### Listed entries

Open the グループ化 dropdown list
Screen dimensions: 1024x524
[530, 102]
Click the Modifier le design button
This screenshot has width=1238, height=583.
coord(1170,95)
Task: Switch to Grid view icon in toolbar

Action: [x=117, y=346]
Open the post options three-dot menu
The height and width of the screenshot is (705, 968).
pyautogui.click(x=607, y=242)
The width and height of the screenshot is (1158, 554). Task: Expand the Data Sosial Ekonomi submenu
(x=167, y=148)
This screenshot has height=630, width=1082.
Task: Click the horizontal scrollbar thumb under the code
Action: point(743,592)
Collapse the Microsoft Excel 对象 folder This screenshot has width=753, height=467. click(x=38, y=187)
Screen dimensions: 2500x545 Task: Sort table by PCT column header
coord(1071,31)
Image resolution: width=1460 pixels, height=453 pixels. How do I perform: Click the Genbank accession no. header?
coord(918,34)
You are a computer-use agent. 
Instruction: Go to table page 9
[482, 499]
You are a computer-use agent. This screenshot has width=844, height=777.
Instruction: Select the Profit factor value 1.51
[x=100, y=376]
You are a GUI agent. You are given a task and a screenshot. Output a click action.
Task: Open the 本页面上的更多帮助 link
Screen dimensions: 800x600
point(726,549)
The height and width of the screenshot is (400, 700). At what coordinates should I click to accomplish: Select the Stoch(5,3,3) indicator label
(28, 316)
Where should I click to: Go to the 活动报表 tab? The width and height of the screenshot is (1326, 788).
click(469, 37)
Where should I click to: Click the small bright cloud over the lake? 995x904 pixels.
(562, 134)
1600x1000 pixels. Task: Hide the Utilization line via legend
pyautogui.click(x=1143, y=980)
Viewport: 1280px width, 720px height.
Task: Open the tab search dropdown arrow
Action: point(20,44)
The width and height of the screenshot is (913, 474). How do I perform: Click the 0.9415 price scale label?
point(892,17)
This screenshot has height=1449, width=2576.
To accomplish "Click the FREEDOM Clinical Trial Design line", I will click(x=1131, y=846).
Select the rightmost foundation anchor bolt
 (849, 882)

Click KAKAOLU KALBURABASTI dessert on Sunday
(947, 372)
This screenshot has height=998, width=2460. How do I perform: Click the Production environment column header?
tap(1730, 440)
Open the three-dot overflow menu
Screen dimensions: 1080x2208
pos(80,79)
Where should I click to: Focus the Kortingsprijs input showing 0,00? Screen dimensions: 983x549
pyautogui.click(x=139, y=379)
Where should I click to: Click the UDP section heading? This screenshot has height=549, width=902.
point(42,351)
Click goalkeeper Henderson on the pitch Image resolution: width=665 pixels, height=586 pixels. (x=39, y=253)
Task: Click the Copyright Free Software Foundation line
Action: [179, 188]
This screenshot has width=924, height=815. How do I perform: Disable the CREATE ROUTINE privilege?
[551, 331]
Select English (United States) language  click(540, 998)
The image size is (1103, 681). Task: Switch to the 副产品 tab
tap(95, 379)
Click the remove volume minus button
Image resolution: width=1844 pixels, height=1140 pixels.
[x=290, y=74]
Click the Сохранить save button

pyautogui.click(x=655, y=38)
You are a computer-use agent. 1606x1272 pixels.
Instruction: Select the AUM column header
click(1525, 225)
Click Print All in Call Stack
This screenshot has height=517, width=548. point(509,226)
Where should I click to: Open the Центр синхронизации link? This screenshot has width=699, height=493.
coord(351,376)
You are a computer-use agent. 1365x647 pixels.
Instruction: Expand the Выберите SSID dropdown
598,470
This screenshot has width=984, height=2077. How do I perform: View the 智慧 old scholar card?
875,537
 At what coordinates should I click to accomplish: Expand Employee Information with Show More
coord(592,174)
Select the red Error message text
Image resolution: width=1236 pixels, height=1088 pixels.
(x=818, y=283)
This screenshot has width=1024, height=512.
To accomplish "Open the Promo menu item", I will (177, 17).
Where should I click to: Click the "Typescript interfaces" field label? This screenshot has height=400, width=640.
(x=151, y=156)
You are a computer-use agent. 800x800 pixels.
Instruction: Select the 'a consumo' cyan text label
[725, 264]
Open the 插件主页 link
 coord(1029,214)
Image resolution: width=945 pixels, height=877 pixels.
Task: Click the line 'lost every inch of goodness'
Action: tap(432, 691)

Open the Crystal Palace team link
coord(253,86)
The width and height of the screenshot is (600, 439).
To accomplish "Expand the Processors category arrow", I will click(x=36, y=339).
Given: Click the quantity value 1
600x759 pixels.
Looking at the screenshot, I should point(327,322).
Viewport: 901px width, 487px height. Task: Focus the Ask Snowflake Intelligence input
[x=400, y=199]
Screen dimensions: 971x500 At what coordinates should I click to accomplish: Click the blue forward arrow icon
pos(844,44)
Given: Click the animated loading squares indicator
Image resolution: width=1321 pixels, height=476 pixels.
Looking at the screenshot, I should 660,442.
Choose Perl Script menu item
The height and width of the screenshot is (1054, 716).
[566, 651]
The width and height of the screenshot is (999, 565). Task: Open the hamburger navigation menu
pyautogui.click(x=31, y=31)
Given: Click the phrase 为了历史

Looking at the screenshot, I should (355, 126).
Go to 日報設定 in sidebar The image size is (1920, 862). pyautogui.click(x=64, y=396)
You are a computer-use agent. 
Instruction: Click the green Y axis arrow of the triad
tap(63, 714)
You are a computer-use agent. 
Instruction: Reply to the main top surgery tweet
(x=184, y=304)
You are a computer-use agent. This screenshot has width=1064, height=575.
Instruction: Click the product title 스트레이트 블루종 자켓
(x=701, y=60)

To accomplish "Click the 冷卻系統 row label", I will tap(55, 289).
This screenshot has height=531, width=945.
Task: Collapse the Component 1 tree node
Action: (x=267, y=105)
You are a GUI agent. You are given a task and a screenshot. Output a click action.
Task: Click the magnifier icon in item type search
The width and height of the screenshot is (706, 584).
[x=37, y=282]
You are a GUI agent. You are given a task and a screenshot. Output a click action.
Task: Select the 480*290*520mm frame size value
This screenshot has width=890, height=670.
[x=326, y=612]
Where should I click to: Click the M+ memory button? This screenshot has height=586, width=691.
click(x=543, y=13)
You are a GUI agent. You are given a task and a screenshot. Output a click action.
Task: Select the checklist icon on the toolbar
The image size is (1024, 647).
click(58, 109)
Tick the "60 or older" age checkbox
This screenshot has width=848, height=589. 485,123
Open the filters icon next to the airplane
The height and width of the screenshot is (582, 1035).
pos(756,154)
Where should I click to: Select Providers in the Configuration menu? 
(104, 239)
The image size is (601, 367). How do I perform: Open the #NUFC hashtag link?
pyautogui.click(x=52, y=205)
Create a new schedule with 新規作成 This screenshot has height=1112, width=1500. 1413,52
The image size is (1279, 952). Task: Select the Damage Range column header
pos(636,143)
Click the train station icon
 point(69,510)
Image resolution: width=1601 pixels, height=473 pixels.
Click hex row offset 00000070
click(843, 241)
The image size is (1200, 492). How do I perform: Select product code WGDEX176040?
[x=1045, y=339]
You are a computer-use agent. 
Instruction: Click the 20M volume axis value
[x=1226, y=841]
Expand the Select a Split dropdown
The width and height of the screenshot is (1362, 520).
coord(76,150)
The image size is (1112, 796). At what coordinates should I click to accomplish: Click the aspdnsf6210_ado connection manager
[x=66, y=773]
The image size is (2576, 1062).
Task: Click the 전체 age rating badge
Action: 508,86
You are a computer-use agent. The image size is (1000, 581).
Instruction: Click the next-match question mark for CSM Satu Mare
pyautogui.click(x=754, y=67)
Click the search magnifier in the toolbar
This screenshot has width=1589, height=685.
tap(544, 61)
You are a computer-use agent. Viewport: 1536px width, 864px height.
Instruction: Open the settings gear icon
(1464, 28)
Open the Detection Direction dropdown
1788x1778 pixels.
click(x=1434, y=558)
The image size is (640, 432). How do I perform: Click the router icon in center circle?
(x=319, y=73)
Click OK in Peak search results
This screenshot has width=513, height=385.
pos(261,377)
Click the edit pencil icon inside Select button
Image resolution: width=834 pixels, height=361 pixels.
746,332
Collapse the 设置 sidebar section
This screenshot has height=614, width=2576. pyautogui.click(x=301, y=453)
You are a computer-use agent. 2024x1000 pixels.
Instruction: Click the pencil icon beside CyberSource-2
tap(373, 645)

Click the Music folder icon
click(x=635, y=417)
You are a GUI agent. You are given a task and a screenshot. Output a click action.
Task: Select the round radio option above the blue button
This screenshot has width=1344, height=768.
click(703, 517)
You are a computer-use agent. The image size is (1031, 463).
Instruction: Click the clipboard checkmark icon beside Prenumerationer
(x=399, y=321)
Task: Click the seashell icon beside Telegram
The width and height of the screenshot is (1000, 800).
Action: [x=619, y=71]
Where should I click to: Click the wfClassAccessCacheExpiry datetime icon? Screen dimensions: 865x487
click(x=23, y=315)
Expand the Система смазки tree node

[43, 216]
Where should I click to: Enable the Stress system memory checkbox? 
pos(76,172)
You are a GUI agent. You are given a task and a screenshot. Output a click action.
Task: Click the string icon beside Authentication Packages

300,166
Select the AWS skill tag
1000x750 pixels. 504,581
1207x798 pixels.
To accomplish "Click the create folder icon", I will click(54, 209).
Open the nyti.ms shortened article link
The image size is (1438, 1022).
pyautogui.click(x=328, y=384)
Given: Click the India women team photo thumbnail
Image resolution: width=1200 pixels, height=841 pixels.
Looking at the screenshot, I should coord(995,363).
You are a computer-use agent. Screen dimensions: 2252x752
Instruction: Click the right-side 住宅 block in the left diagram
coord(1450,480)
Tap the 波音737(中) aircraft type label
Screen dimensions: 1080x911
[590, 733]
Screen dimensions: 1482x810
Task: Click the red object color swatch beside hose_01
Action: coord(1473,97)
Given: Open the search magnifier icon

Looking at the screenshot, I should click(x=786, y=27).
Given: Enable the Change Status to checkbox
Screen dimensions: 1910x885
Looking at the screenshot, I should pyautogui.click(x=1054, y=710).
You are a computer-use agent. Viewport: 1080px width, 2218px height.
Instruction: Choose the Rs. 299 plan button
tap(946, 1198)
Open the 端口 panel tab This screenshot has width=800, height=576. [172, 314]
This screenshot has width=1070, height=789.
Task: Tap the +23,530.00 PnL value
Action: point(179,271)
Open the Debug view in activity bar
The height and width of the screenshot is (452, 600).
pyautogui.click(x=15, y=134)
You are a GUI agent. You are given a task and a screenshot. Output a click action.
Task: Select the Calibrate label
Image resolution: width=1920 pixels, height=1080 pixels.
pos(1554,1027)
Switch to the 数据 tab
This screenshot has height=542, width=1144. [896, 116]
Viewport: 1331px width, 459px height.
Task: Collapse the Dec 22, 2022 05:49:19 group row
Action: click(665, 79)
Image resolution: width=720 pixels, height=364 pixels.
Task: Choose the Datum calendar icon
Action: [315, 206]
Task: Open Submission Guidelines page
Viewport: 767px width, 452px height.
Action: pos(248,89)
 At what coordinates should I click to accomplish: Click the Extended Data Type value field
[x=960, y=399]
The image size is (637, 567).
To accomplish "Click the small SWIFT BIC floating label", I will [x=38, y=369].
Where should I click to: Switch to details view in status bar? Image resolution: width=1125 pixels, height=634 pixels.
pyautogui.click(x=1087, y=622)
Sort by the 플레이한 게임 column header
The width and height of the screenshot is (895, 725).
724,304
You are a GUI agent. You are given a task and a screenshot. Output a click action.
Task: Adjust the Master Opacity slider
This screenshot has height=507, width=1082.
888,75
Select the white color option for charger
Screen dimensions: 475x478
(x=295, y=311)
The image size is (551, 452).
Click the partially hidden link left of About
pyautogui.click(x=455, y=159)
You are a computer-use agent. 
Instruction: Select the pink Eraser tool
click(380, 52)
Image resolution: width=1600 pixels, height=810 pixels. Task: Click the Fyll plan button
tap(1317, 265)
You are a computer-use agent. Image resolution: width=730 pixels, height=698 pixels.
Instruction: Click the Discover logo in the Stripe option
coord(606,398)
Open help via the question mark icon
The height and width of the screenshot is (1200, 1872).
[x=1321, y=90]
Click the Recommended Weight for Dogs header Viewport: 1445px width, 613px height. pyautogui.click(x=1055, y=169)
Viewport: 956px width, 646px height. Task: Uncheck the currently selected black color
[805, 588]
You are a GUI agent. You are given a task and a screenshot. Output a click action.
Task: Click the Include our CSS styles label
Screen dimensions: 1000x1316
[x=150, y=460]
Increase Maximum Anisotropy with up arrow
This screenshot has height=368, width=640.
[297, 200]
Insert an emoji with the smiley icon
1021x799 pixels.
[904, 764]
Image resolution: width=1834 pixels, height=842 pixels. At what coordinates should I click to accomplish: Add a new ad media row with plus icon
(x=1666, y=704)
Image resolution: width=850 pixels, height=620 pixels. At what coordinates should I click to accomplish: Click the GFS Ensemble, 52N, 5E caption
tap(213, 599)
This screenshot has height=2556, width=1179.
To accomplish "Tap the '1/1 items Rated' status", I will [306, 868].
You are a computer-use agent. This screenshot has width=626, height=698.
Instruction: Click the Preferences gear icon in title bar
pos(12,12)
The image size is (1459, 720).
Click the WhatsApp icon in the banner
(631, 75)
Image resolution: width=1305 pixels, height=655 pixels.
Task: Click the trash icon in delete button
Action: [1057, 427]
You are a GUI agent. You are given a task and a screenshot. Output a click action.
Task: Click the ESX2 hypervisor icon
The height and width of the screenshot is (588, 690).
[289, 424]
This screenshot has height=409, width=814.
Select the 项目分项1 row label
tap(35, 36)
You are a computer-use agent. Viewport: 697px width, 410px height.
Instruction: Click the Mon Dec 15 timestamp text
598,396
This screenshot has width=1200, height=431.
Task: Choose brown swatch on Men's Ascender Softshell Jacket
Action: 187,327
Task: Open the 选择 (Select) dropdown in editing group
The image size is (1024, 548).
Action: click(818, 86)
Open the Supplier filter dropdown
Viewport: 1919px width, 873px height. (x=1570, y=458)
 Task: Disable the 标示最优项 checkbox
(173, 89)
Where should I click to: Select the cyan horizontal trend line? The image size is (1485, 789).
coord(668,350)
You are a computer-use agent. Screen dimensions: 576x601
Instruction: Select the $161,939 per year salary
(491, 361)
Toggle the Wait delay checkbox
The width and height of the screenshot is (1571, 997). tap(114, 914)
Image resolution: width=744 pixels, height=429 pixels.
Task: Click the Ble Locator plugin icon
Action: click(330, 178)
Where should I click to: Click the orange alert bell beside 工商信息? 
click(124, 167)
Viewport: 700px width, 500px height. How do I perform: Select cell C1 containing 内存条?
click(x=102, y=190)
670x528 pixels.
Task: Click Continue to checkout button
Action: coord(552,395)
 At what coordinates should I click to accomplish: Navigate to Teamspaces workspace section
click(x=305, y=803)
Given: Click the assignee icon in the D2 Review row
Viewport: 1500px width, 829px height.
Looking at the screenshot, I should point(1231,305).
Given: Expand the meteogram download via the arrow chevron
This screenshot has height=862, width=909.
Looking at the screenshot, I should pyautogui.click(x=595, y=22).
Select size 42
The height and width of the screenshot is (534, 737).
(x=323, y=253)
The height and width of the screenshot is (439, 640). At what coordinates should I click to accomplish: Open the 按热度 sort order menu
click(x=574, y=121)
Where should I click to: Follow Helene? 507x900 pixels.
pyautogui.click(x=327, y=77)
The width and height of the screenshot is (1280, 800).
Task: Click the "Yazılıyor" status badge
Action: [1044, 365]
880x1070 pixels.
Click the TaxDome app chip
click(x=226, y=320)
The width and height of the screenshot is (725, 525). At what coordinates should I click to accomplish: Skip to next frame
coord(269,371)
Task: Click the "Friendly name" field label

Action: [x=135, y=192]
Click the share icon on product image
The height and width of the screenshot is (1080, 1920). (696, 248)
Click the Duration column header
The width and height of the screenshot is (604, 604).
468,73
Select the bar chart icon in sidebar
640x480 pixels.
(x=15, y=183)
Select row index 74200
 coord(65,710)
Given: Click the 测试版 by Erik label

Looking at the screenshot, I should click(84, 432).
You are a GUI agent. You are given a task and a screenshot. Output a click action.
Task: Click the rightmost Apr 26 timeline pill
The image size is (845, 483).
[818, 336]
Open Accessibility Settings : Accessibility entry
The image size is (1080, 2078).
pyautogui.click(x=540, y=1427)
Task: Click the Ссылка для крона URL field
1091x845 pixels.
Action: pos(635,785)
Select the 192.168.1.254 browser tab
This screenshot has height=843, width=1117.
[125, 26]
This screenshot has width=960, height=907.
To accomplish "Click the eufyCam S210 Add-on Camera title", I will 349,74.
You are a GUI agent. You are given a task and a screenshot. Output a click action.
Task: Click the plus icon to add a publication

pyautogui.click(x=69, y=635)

### Exercise goal
Start at the first line of the material and transcribe each line exactly, stopping once the line containing "This screenshot has height=1449, width=2576." has been written.

### Response to the task
Open the グループ化 dropdown list
Screen dimensions: 1024x524
[530, 102]
Click the Modifier le design button
This screenshot has width=1238, height=583.
coord(1170,95)
Task: Switch to Grid view icon in toolbar

Action: [x=117, y=346]
Open the post options three-dot menu
The height and width of the screenshot is (705, 968).
pyautogui.click(x=607, y=242)
The width and height of the screenshot is (1158, 554). Task: Expand the Data Sosial Ekonomi submenu
(x=167, y=148)
This screenshot has height=630, width=1082.
Task: Click the horizontal scrollbar thumb under the code
Action: point(743,592)
Collapse the Microsoft Excel 对象 folder This screenshot has width=753, height=467. click(x=38, y=187)
Screen dimensions: 2500x545 Task: Sort table by PCT column header
coord(1071,31)
Image resolution: width=1460 pixels, height=453 pixels. How do I perform: Click the Genbank accession no. header?
coord(918,34)
You are a computer-use agent. 
Instruction: Go to table page 9
[482, 499]
You are a computer-use agent. This screenshot has width=844, height=777.
Instruction: Select the Profit factor value 1.51
[x=100, y=376]
You are a GUI agent. You are given a task and a screenshot. Output a click action.
Task: Open the 本页面上的更多帮助 link
Screen dimensions: 800x600
point(726,549)
The height and width of the screenshot is (400, 700). At what coordinates should I click to accomplish: Select the Stoch(5,3,3) indicator label
(28, 316)
Where should I click to: Go to the 活动报表 tab? The width and height of the screenshot is (1326, 788).
click(469, 37)
Where should I click to: Click the small bright cloud over the lake? 995x904 pixels.
(562, 134)
1600x1000 pixels. Task: Hide the Utilization line via legend
pyautogui.click(x=1143, y=980)
Viewport: 1280px width, 720px height.
Task: Open the tab search dropdown arrow
Action: point(20,44)
The width and height of the screenshot is (913, 474). How do I perform: Click the 0.9415 price scale label?
point(892,17)
This screenshot has height=1449, width=2576.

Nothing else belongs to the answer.